---- Data supplied

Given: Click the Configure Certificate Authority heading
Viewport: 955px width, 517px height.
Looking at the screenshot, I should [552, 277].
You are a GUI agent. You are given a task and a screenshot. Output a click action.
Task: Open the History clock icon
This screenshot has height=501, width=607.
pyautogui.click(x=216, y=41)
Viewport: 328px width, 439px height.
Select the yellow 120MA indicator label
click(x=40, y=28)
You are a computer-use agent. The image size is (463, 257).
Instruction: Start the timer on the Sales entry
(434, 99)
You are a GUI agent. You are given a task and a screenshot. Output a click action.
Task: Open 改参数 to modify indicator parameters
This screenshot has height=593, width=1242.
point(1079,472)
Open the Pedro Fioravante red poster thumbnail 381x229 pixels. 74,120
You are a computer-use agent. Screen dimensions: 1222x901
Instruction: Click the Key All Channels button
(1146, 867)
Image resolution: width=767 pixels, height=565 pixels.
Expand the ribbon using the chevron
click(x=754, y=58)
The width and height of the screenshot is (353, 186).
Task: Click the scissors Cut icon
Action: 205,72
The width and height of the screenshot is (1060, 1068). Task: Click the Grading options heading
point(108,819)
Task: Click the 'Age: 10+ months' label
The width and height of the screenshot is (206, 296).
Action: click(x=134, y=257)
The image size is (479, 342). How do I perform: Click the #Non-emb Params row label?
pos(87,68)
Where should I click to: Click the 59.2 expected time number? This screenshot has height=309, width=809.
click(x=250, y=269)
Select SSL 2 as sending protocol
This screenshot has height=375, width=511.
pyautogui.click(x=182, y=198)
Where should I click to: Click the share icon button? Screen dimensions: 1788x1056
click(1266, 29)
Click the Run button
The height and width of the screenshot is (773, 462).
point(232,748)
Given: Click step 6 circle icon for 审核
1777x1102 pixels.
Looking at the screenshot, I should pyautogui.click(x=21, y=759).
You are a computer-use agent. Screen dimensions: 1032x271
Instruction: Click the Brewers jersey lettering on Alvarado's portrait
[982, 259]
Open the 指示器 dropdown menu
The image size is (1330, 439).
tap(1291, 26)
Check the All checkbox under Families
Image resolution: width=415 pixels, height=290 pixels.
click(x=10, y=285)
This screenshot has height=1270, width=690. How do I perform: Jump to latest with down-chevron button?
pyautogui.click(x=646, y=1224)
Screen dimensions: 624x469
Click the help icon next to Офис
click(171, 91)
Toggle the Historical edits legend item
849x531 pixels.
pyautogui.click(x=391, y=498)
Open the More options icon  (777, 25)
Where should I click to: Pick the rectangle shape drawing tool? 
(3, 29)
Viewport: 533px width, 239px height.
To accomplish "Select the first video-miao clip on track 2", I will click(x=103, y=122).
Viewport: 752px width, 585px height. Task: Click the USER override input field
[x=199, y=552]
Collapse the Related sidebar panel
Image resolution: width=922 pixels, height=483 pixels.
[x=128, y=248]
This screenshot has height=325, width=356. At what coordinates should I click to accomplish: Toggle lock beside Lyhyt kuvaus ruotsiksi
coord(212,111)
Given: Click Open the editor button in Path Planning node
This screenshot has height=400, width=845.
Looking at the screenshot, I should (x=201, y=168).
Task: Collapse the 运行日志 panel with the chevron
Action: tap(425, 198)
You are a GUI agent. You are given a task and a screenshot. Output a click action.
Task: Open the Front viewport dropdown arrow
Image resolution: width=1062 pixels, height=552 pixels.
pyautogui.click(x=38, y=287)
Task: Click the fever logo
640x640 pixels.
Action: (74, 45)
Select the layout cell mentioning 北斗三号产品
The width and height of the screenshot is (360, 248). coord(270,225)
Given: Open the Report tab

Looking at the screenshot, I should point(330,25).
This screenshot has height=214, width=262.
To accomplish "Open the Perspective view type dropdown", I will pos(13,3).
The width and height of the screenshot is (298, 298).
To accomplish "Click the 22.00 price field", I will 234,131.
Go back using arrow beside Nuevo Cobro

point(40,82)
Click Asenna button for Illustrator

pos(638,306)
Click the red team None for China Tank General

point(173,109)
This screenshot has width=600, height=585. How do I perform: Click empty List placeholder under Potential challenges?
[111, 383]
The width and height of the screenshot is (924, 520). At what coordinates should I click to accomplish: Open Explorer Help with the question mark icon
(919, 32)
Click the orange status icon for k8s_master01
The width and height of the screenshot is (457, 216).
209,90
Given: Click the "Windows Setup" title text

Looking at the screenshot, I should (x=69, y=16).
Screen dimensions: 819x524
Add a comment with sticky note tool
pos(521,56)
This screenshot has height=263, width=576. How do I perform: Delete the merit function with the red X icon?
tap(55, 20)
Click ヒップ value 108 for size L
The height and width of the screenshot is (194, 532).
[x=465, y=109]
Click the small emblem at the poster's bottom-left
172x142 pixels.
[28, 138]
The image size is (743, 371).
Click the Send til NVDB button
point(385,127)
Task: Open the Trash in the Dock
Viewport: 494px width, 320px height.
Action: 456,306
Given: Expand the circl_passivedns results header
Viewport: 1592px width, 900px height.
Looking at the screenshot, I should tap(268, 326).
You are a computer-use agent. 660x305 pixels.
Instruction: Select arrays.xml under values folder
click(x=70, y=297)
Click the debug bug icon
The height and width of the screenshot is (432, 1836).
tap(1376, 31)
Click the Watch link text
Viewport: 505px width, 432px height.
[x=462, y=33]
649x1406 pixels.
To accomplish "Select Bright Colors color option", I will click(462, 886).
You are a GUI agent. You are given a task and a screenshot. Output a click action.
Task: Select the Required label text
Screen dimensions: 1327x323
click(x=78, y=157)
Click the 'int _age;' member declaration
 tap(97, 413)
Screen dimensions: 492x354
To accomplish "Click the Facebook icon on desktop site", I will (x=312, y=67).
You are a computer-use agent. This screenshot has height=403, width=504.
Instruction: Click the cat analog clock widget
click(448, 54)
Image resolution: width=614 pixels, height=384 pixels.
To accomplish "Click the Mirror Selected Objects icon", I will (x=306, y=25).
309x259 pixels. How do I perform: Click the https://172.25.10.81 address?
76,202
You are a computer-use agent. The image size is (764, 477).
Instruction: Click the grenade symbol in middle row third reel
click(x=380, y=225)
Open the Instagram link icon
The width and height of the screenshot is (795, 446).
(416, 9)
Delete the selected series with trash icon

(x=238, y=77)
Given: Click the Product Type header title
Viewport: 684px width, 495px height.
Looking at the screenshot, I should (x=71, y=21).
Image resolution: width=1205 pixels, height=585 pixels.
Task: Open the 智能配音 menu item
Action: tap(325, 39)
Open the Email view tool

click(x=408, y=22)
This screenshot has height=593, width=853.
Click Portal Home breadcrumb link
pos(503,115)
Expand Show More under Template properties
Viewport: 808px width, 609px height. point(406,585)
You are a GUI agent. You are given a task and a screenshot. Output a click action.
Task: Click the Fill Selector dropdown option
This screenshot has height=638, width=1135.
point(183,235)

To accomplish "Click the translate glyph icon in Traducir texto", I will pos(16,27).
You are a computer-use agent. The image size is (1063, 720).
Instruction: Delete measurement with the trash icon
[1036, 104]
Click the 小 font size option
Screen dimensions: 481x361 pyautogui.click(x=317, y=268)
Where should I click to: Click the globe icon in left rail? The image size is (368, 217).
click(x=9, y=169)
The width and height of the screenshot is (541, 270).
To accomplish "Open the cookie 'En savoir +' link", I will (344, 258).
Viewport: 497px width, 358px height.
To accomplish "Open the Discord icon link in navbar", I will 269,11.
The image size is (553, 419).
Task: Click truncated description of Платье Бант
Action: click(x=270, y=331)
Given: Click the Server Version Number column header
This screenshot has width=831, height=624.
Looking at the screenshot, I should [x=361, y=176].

--------

**Goal of the exercise:** The expected response consists solely of the lines from the one with "Given: Click the Server" through the end of the records, repeated exactly.

**Response to the exercise:**
Given: Click the Server Version Number column header
This screenshot has width=831, height=624.
Looking at the screenshot, I should [x=361, y=176].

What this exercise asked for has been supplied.